For those who are interested in a little more information

The biggest risk around phishing attacks is they take advantage of our human nature of curiosity, implied trust of people (especially those we believe we know) and, dare we say it – greed. These “social hacks” are useful in that it’s relatively simple to change the appearance of an email so it looks like it comes from a friend or colleague, or to obscure a link to make it appear that is comes from your bank, or favourite social networking site.

It’s human nature…

The very nature of how we as humans operate is once we recognise a name we believe we can trust, we instinctively lower our defenses to being scammed and are often convinced to click that link, or open that email attachment.

The best defense against such attempts is a healthy dose of skepticism, look closely at the link, does it look long and complicated, does it redirect through a web domain that you don’t recognise?

Scan your email attachments – and, if you are in any doubt, contact your friend/colleague to check on the attachments validity. Or, visit the website directly rather than clicking on the link within the message – if it is your bank contacting you, you’ll still be able to access the information directly from the bank website, if it is a message from Facebook – you’ll also be able to get those updates direct from the site.

Protection at Home

In terms of viruses and malware, we don’t have anything near the same level of protection that we may enjoy on a corporate network.
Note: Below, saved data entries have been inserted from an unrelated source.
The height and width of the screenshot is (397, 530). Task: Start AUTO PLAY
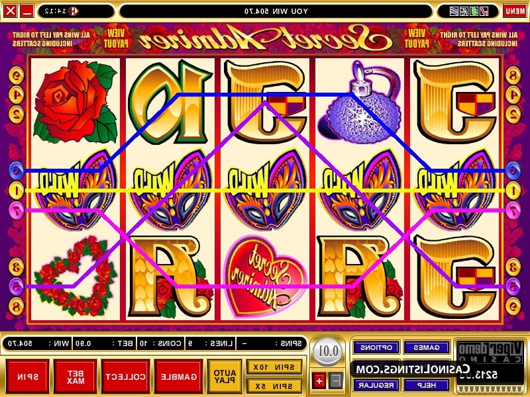coord(225,376)
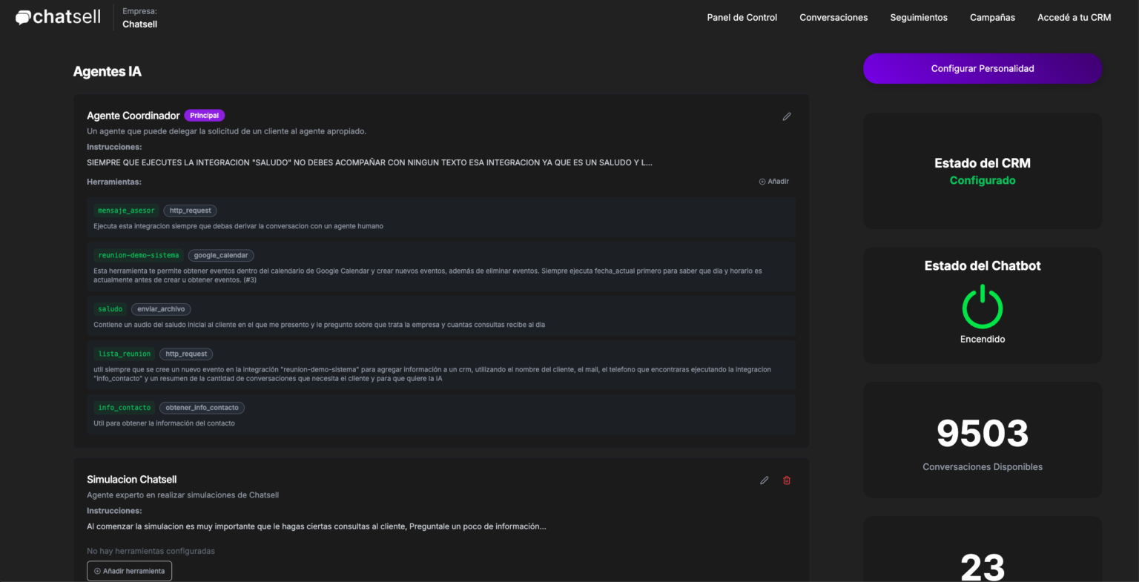
Task: Delete Simulacion Chatsell using red trash icon
Action: coord(787,480)
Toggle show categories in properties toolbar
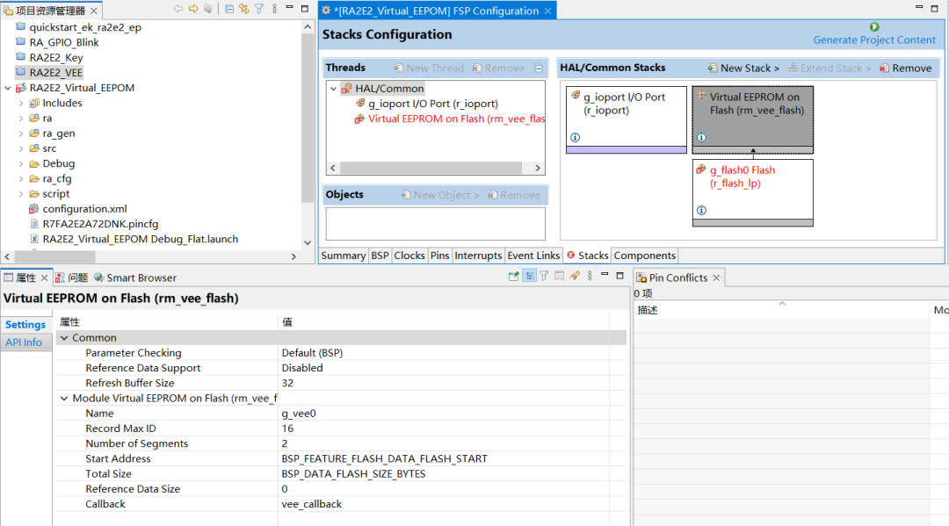 [529, 276]
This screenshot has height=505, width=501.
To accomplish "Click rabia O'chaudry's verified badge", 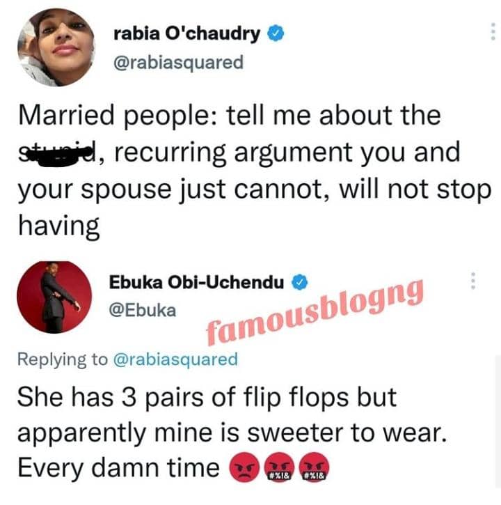I will [276, 33].
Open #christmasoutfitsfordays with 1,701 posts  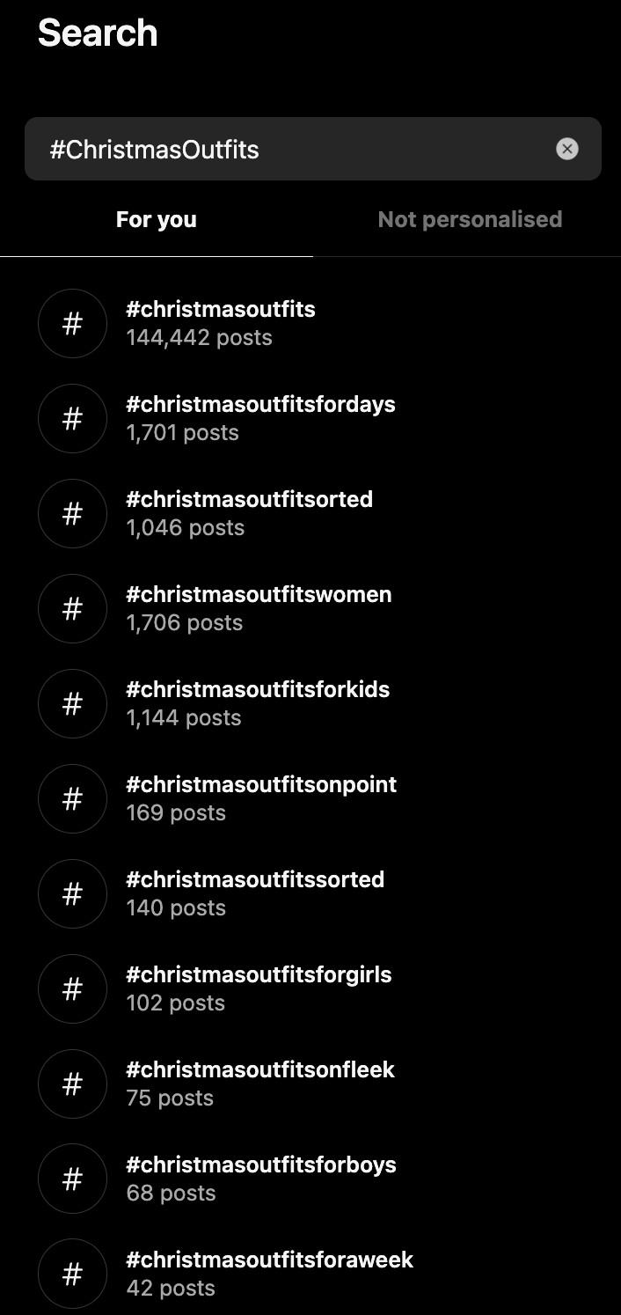tap(260, 405)
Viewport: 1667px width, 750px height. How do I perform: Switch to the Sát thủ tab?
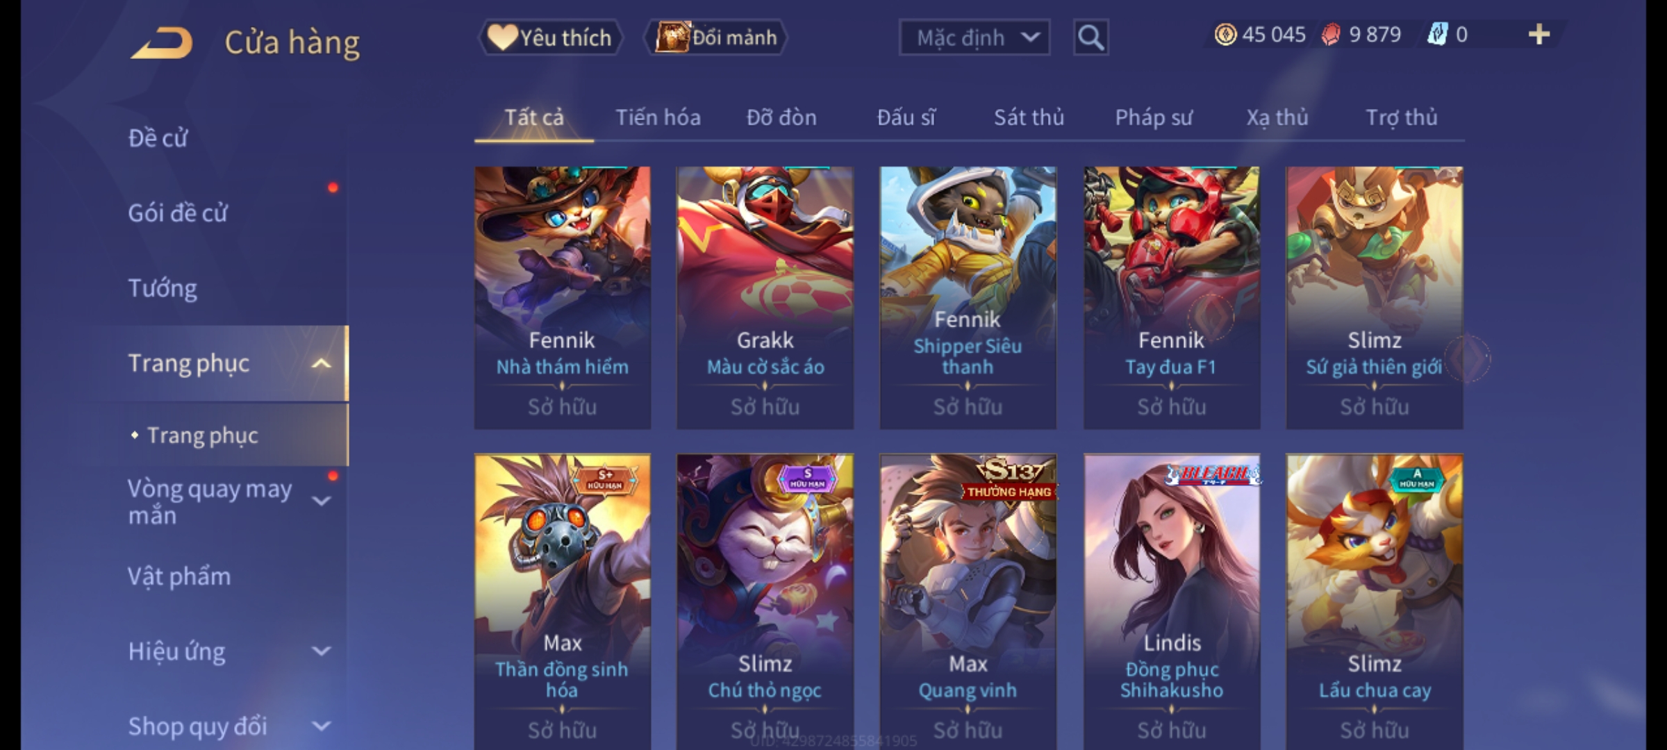1029,117
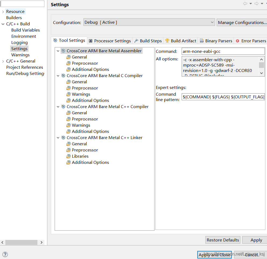This screenshot has width=267, height=259.
Task: Collapse the CrossCore ARM Bare Metal Assembler node
Action: (x=58, y=51)
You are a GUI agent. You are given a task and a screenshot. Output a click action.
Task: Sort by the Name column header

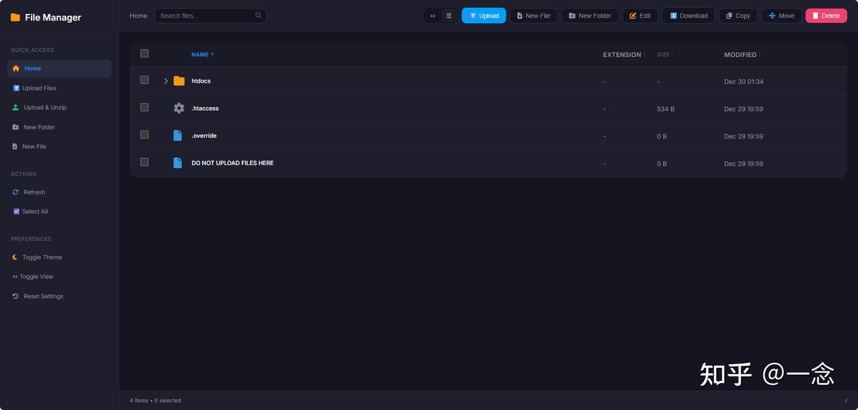(200, 55)
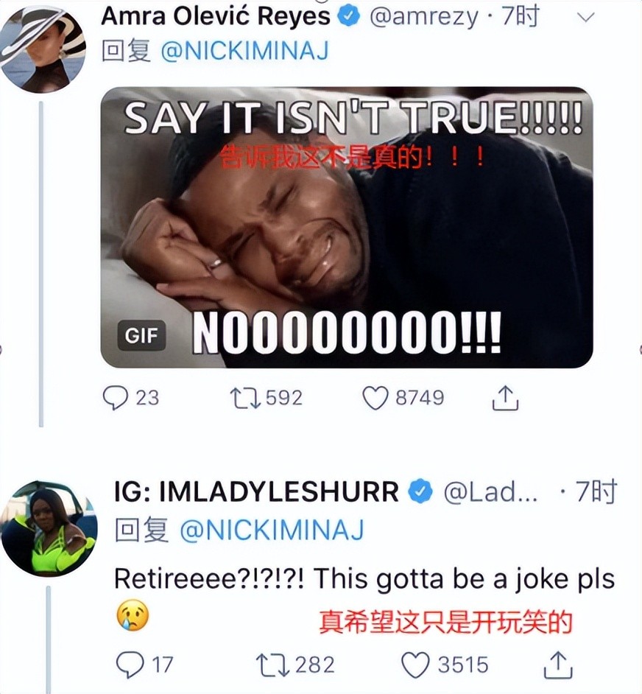
Task: Open IMLADYLESHURR's profile avatar
Action: tap(49, 529)
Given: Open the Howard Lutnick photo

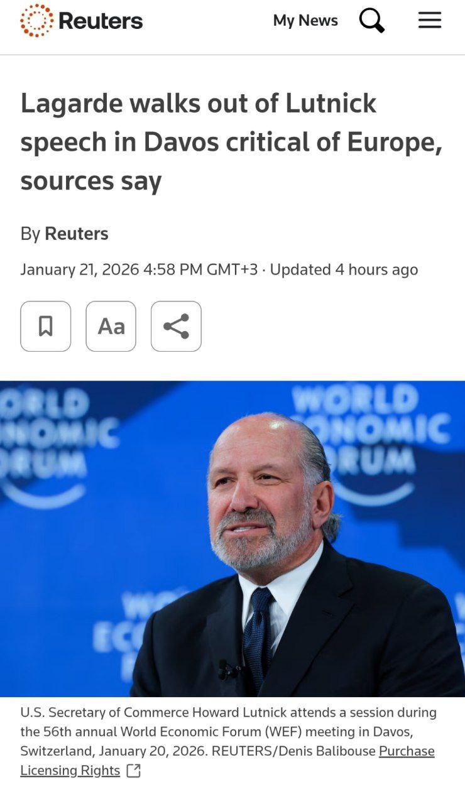Looking at the screenshot, I should [233, 538].
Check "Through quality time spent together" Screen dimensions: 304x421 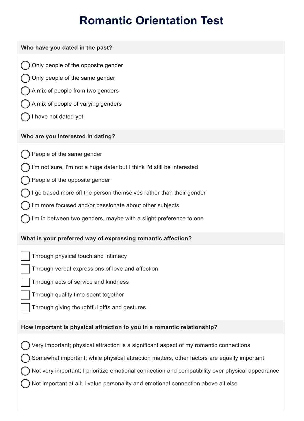(x=25, y=295)
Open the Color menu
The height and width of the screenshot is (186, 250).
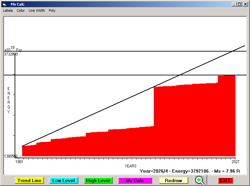[21, 10]
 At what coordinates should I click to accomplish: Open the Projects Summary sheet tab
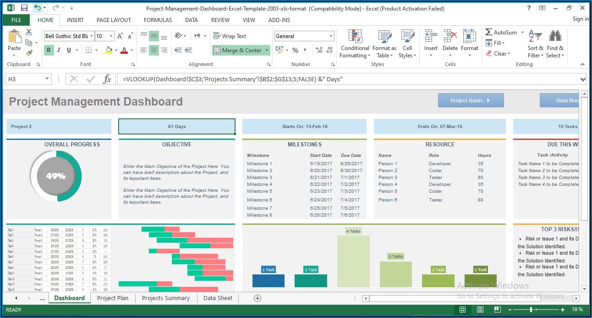coord(165,298)
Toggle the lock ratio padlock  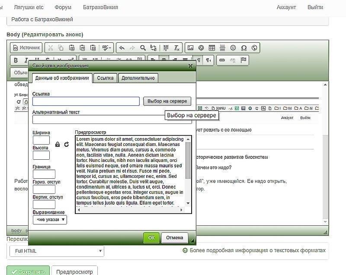[x=58, y=144]
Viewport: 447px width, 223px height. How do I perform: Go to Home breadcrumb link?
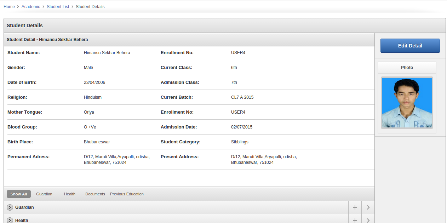coord(9,7)
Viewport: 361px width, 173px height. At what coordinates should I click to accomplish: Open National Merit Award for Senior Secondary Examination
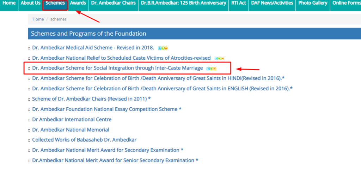coord(115,160)
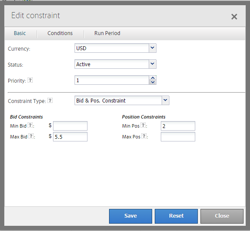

It’s up to us, whether we’re at work or home, to make the right decisions when dealing with any communications which may expose us, our machines, our data to risk. Email, Instant Messenger links, Social Network links/messages/applications, the list goes on – they’re all targets

The best advice I can offer is:

  • Keep your operating system and applications updated with the latest patches as they are released
  • Invest in a good anti-virus/anti-malware program, keep it updated daily – and use it to perform regular full scans on your systems, as well as checking out those suspicious files
  • Access websites from your browser rather than via emailed links
  • Perform regular backups of your important files (don’t forget your digital photos & video)
  • If you think you may have been compromised, scan your systems, change your passwords and seek help.

Above all, employ a healthy dose of skepticism when dealing with communications that you are not expecting, even when you believe you know the sender – and be careful out there…